Treatment of Menigeal Myelomatosis with Liposomal Cytarabine (DepoCyte^®): A Case Report

Involvement of the central nervous system (CNS) in multiple myeloma (MM) is very uncommon. The incidence has been described to be approximately 1% of MM patients. The diagnosis is difficult because CNS MM presents with a wide spectrum of subtle neurological signs and symptoms which may result in some underdiagosis of this complication. The diagnosis is usually based on neurological symptoms and the detection of plasma cells in the CSF. An earlier diagnosis may be achievable by using immunoelectrophoresis and immunofixation for detection of monoclonal protein or the use of flow cytometry and cytogenetic analysis of CSF samples. No guidelines for therapy of CNS MM are available which has resulted in the use of a large variation in treatment schedules. Treatment options include intrathecal chemotherapy (IT), systemic chemotherapy (SC), cranial irradiation (CI) or a combination of these methods. A significant positive impact on overall survival (p=0.004) was recently reported for patients treated with CI when compared with patients without CI). However, even when a complete response in the CSF was achieved patients’ often succumb to the aggressively progressing systemic disease. As a result the prognosis of CNS MM remains very poor with a median overall survival from the time of diagnosis of 2 months (range 0.1–25 months), despite all efforts to improve treatment. Although palliative by nature we believe that treatment of LMM is indicated, given its potential for symptomatic relief and improvement in the quality of life.

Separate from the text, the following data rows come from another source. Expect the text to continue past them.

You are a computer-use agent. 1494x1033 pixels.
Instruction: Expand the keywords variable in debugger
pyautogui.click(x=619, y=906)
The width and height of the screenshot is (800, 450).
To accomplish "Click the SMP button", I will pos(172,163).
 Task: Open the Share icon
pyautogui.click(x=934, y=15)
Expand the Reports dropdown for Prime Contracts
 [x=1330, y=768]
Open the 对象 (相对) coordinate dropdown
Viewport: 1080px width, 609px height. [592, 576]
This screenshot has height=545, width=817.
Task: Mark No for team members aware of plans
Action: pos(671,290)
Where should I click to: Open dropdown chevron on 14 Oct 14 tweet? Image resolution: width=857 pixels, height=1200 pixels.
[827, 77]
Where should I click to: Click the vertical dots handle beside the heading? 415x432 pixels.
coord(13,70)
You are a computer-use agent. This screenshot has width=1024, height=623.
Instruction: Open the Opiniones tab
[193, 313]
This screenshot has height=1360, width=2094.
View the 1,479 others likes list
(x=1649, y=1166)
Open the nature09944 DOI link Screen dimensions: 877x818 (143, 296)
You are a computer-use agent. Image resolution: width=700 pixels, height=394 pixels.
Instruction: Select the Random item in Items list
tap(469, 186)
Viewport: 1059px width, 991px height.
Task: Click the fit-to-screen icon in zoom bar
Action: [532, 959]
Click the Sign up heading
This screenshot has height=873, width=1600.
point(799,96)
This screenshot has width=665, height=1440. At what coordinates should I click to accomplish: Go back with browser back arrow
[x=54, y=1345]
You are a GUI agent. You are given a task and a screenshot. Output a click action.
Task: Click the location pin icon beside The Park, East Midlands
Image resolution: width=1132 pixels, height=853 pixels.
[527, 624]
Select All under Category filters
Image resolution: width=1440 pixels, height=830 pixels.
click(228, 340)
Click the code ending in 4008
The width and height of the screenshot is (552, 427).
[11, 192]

We describe a case of a 54 year old female with multiple myeloma (stage III-A) involving the central nervous system and lungs. She was initially successfully treated in November 2005 with thalidomide and dexamethasone. In February 2007, the patient experienced bone pain and a re-evaluation of the disease showed 90% monoclonal plasma cells in the bone marrow. In April 2007 the patient received two cycles of DT-PACE (dexamethasone, thalidomide plus cisplatin, doxorubicin, cyclophosphamide, etoposide) but the CT scan showed a progression of extramedullary disease. Treatment was therefore changed in May 2007 and the patient received five cycles of PAD (bortezomib, doxorubicin and dexamethasone) plus RT on D9 and D11. A total body CT scan performed in November 2007 revealed progressive disease at para-vertebral sites D3, D4 D5, D8 and D9. The liver was hypodense with nodular lesions and multiple para-ovarian lesions were detected. The patient received Melpahan 200mg/m² with reinfusion of autologous stem cells. A total body CT scan in January 2008 showed an unchanged abdominal situation and many myelomatosis infiltrations in lumbar and dorsal side of the lung. The patient was then admitted to our hospital in March 2008 now with headache and diplopia. Whilst the MRI and CT scan did not reveal evidence of CNS involvement the CSF flow cytometry analysis showed 40% plasma cells and confirmed the diagnosis of leptomenigeal myelomatosis. The patient received four doses DepoCyte^® every two weeks and bendamustine 100mg/m² day 1,2; bortezomib 1.3mg/m² day 1,4,8,11 and prednisolone 100mg day 1,2,4,6,11 every 21 days. Flow cytometry and cytospin analysis of the CSF were performed at every LP. The headache and diplopia rapidly disappeared and the CSF was clear from plasma cells after the second DepoCyte^® injection. Because of progressive systemic disease the patient refused further treatment in May 2008 and died in June 2008.

Conclusions: CNS involvement in MM is rare and a late complication in the course of the disease. The prognosis of such patients is poor based on often refractory systemic disease despite aggressive systemic and local treatment. A better understanding of the biology of LMM and an early identification of patients with high-risk for CNS myeloma involvement may allow earlier treatment with better results. Liposomal cytarabine was effective and well tolerated; no drug-related side effects or haematological toxicity were recorded.